## GIVEN RECORDS
============

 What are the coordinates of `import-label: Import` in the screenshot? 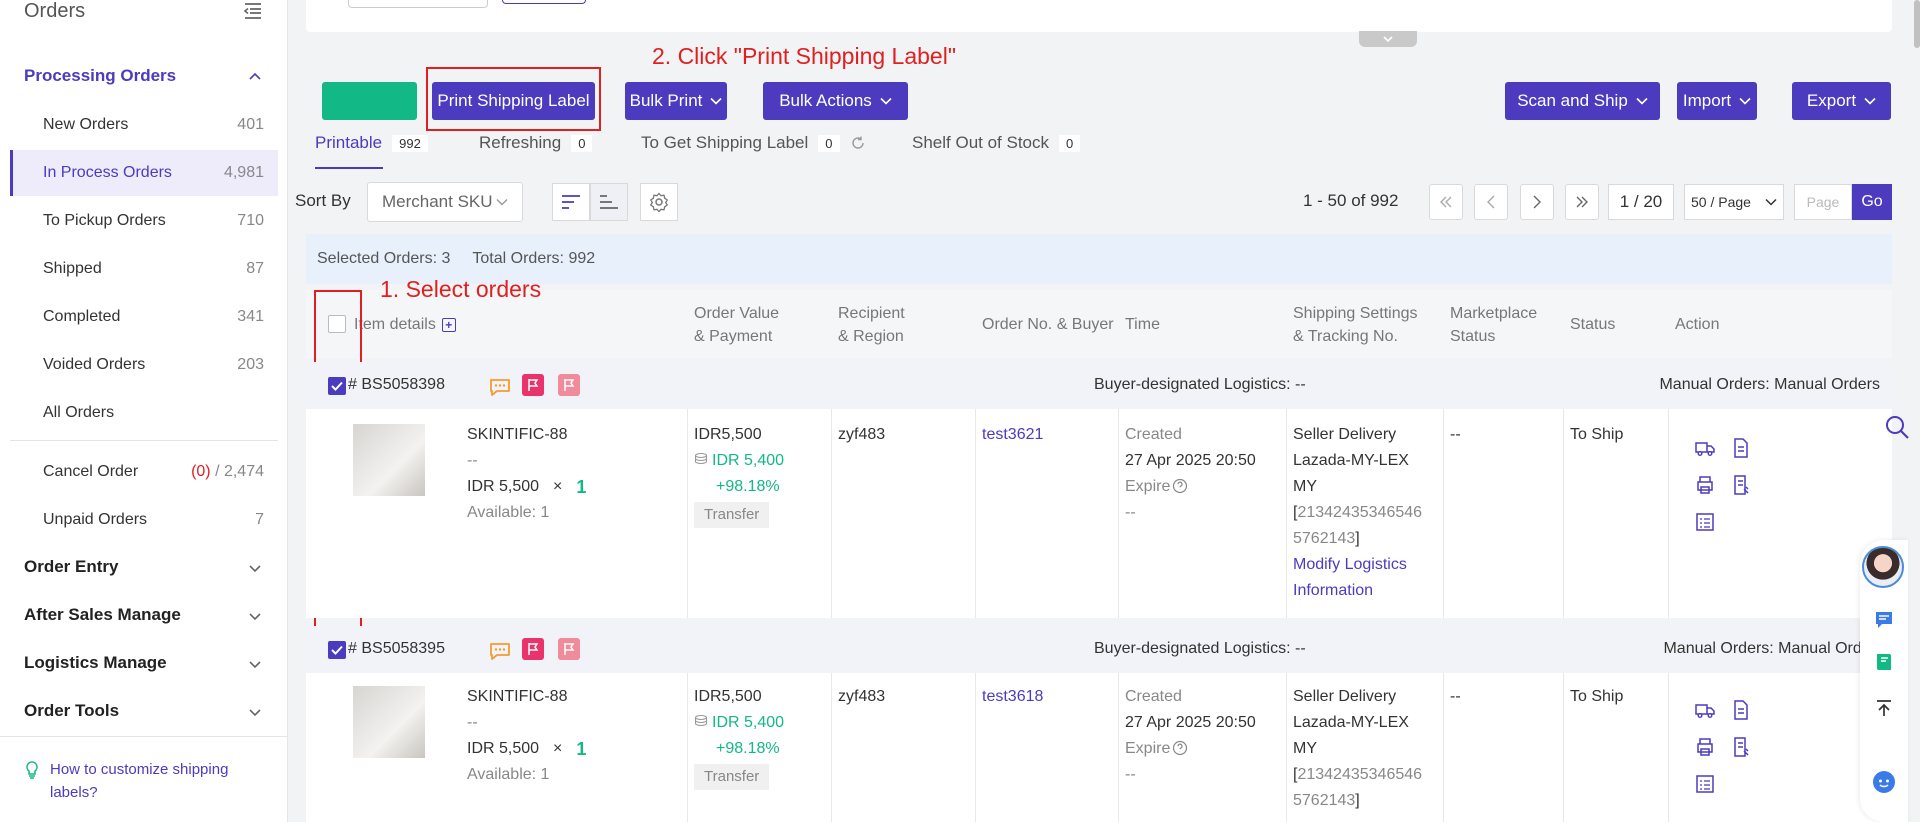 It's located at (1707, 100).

============

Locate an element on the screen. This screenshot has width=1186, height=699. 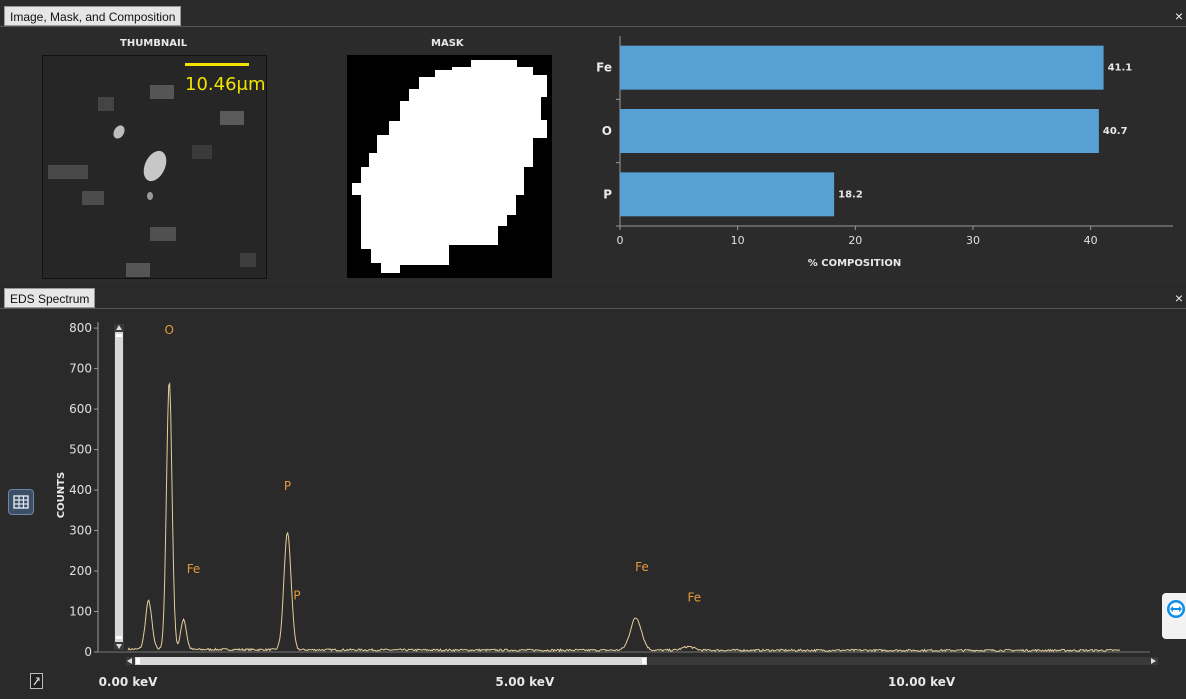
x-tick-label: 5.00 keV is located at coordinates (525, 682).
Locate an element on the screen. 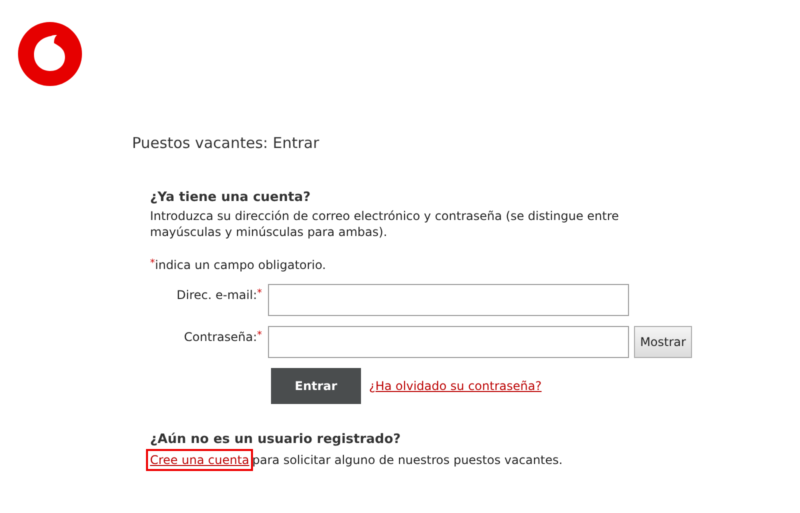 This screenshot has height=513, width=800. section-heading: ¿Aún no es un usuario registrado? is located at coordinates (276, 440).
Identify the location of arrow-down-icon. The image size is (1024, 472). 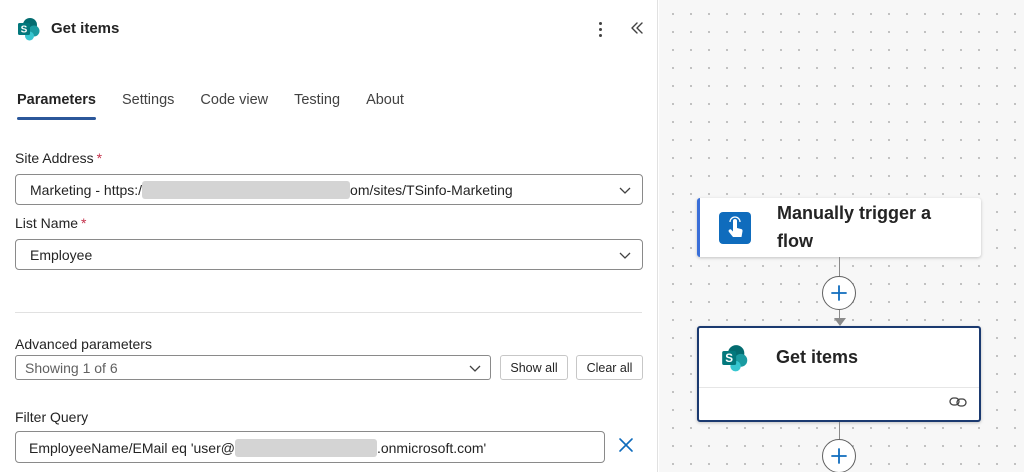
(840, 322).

============

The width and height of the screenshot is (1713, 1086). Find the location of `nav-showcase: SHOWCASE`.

============

## TO DO
Swap "image size" for "screenshot size" in the lines that begin at the one containing "Identify the location" and end with the one containing "(840, 322).", keeping everything else the same. Give only those lines, and leave the pictures out.

## SOLUTION TO THIS TASK
Identify the location of arrow-down-icon. The screenshot size is (1024, 472). 
(840, 322).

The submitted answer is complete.